This repository demos an approach to ensure multiple processes are always running using the same synchronization. The approach:
- Every process holds a copy of current and future configuration.
- Every configuration has a start time which informs the process when the configuration becomes current configuration.
- At the time defined in the configuration all the processes switch to the new configuration. Any tasks starting at or after this time will be using new configuration.
- Every process must obtain the configuration information from configuration store.
- Process is forbidden to perform any tasks unless it can verify it has the latest version of the configuration.
- System must define new configuration in advance to give enough time for processes to read it.
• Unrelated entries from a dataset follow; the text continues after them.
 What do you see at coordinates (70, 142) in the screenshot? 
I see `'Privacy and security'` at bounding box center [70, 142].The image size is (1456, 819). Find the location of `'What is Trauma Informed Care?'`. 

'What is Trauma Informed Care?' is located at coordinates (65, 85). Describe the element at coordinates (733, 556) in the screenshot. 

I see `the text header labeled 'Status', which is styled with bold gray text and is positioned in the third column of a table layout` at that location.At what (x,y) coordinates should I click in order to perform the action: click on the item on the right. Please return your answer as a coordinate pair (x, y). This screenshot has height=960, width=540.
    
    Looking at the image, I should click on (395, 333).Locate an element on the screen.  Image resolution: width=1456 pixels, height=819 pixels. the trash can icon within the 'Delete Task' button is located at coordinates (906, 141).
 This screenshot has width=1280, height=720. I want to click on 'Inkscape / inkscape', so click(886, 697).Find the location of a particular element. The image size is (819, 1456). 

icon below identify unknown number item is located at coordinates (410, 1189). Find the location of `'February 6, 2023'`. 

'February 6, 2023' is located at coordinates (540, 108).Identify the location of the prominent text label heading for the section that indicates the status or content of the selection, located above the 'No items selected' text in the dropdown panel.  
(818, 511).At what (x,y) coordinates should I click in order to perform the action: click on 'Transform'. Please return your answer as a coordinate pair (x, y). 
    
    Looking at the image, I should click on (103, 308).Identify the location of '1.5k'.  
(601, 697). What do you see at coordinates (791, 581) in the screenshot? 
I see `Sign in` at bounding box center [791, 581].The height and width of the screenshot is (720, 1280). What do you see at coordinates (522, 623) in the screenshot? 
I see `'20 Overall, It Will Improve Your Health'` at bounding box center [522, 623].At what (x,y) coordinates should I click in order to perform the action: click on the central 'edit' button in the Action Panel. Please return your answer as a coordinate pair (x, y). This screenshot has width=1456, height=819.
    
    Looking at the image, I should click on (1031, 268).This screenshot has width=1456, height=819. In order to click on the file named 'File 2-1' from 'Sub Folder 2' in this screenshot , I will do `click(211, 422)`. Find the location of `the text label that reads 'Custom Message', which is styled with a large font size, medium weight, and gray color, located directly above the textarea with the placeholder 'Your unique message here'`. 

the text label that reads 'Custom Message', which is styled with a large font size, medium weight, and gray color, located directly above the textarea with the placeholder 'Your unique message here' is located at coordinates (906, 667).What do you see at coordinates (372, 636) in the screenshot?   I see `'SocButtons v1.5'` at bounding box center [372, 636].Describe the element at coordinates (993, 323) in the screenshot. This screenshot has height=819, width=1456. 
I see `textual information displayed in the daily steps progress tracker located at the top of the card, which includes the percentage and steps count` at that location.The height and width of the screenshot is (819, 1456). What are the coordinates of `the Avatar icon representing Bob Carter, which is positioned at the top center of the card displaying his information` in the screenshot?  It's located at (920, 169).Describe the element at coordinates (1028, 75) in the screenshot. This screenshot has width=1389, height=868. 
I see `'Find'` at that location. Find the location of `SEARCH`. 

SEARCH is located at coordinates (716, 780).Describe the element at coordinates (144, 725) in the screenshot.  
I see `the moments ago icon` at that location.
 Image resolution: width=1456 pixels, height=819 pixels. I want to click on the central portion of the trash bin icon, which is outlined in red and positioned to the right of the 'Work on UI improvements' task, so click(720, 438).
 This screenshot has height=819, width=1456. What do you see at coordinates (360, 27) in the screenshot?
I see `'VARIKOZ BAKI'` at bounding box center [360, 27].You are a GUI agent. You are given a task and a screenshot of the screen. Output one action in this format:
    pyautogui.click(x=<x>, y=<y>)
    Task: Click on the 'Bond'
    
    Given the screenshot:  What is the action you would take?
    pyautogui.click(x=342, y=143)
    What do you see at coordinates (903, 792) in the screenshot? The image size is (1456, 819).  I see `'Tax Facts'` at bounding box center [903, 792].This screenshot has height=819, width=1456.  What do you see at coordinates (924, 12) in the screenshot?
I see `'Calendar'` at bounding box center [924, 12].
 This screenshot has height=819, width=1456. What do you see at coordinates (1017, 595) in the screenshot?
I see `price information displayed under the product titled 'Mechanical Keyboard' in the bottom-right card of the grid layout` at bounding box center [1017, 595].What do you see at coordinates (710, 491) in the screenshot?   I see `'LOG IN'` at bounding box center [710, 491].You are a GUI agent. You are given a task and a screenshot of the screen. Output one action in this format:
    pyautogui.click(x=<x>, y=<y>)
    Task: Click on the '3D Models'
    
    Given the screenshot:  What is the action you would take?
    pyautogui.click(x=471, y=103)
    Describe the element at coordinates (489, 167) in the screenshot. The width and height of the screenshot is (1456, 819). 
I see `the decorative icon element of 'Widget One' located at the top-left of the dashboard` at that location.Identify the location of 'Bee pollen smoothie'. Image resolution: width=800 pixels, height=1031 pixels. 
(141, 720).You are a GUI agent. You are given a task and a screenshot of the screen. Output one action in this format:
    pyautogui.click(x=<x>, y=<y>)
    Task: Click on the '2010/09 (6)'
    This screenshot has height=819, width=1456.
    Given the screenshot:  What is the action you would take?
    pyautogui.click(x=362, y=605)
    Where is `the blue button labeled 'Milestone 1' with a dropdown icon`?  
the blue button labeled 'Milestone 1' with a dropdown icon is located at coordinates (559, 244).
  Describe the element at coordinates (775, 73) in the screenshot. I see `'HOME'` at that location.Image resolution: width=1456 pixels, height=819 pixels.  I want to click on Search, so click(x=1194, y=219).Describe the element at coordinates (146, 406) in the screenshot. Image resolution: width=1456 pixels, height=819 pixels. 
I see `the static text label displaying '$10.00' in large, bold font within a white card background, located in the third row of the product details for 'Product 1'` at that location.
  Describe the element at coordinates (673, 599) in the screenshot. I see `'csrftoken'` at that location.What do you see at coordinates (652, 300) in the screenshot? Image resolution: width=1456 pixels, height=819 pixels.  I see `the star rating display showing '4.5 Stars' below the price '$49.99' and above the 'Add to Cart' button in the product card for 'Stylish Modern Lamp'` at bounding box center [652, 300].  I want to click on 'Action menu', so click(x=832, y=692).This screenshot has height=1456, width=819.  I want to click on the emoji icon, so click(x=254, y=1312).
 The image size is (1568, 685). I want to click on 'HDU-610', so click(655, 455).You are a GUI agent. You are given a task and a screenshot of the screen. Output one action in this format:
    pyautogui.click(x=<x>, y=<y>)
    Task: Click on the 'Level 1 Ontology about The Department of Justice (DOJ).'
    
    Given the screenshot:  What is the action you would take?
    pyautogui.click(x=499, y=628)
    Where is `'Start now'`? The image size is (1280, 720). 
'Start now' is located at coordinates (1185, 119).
Assumption: processes synchronize using their clocks, so clock drift must be in an acceptable range.
Minimum time that should be reserved for propagation delay depends on the number of processes, caching strategies, acceptable load on the configuration store and stability of the network. Assuming 150 process running at the same time, AWS as the cloud provider, Postgres as the configuration store, Redis as a cache and short lived process side caching I would start by giving the system 1 minute for propagation delay and tune it further from there.
The code that deals with the synchronization mechanism resides in app/services directory. The entry point is
app/services/handler/pong_handler.rb.
In this demo I'll be using a fork of example Karafka app. I'll trigger pong game included in the examples to create some work for my processes. Then I'll watch the logs to check whether configuration change occurs at the scheduled time.
Copy required configs:
cp config/sidekiq.yml.example config/sidekiq.yml
cp config/redis.yml.example config/redis.yml
Create some processes, here in form of docker services:
docker-compose up -d --scale worker=10
Create initial configuration. Without configuration a process will raise Errors::MissingConfigurationError
docker-compose run server bundle exec rake configuration:default
Now, give the processes something to do:
docker-compose run server bundle exec rake waterdrop:send:ping COUNT=100
In this demo we want to observe the moment in which processes switch to a different config. We will start following logs from worker processes in one terminal window:
docker-compose logs -f worker | grep '"include_mood"=>false'
Now, let's open a new terminal. We'll schedule a configuration update which will happen in 5 seconds. Paste these command in the new terminal and see what happens in this and previous terminal.
docker-compose run server bundle exec rake configuration:update
docker-compose logs -f worker | grep '"include_mood"=>true'
For reference here's an example output. First terminal - listening for logs before configuration change:
uki@hackingdeck: ~/projects/personal/state-synchronization (master*)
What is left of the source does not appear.